Sekali ekosistem tanah dan/atau air rusak, daya dukung lingkungan maupun keberlangsungan ekonomi warga setempat terancam untuk selamanya. Oleh karenanya, sifat preventif rezim hukum terkait ekosistem, tidak dapat ditawar-tawar ketegasannya, kerena pemulihannya jauh lebih sukar ketimbang preventif.
PEMBAHASAN:
Sebagai ilustrasi konkret, tepat kiranya SHIETRA & PARTNERS merujuk putusan Mahkamah Agung RI perkara pidana register Nomor 1997 K/PID.SUS/2014 tanggal 7 Desember 2015, dimana Terdakwa didakwakan karena telah dengan sengaja melakukan penambangan pasir tanpa izin, sebagaimana diatur dan diancam pidana Pasal 73 Ayat (1) Huruf (d) Undang-Undang 27 Tahun 2007 tentang Pengelolaan Wilayah Pesisir dan Pulau-Pulau Kecil jo. Pasal 55 Ayat (1) Ke-1 Kitab Undang-Undang Hukum Pidana (KUHP).

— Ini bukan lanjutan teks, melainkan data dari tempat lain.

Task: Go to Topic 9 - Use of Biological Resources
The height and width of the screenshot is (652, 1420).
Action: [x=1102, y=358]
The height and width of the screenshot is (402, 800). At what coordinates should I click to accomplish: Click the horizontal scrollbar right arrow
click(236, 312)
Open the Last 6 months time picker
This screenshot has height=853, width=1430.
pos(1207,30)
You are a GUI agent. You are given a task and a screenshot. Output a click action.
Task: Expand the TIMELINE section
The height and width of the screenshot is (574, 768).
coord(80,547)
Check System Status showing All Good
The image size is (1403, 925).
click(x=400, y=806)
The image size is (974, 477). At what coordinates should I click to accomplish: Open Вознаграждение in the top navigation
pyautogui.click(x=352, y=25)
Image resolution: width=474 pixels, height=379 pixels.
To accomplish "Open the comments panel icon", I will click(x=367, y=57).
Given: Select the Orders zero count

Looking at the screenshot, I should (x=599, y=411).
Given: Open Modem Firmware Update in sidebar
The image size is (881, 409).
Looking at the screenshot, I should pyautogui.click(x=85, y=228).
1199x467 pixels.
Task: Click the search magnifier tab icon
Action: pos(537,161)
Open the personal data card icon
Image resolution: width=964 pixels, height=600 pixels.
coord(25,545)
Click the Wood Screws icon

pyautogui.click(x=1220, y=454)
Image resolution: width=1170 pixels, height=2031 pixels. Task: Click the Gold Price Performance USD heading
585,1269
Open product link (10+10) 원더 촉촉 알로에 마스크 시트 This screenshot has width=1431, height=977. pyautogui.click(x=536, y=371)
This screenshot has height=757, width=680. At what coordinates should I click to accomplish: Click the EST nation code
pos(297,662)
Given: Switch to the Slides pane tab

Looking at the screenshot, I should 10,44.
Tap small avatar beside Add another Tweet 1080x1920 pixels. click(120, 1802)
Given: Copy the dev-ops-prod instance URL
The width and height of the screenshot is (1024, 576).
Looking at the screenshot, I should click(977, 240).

Berawal dari kerjasama antara Terdakwa selaku pemilik kapal PLM Sinar Baru dan mesin penyedot pasir yang sudah ada dan disimpan pada kapal tersebut, dengan memperkerjakan nahkoda kapal bersama dengan 3 Anak Buah Kapal (ABK), dengan sistim bagi hasil. Tanggal 24 Juli 2013, Nahkoda kapal bersama 3 ABK, sepakat untuk menambang pasir di serangkaian pulau Gili pandan perairan Giliraja, Kabupaten Sumenep.
Sesampainya di tempat tujuan, mereka secara bergantian menyiapkan dan mengoperasikan mesin penyedot pasir yang sudah disiapkan, dan hasil pasir yang disedot tersebut disimpan di atas kapal. Selanjutnya sekira jam 18.30 WIB komandan Kapal Polisi bersama anggota kepolisian lainnya melakukan patroli, yang sesampainya di serangkaian pulau Gili Pandan perairan Giliraja Kabupaten Sumenep, didapati kapal PLM Sinar Baru yang sedang menyedot pasir kemudian menangkap kapal tersebut beserta Nahkoda dan ABK-nya.
Dari hasil penangkapan tersebut, diamankan barang bukti berupa 1 unit kapal PLM Sinar Baru, 1 unit mesin dan selang penyedot pasir, 3 M3 pasir hasil tambang, 1 lembar pas kecil dan 1 lembar sertifikat kesempurnaan. Namun terungkap, pemilik kapal maupun pihak-pihak yang terlibat tersebut melakukan kegiatan usaha penambangan pasir, tanpa memiliki ijin dari pejabat yang berwenang.
Keuntungan bersih rata-rata dalam setiap kali kapal PLM Sinar Baru beroperasi, yaitu Terdakwa memperoleh Rp225.000,00, pihak Nahkoda kapal memperoleh Rp105.000,00, sedangkan para ABK masing-masing Rp75.000,00. Terdakwa selaku pemilik kapal, menggeluti usaha penambangan pasir demikian yang telah berjalan selama kurang lebih 6 bulan, yang mana dalam satu bulannya beroperasi kurang lebih 15 kali.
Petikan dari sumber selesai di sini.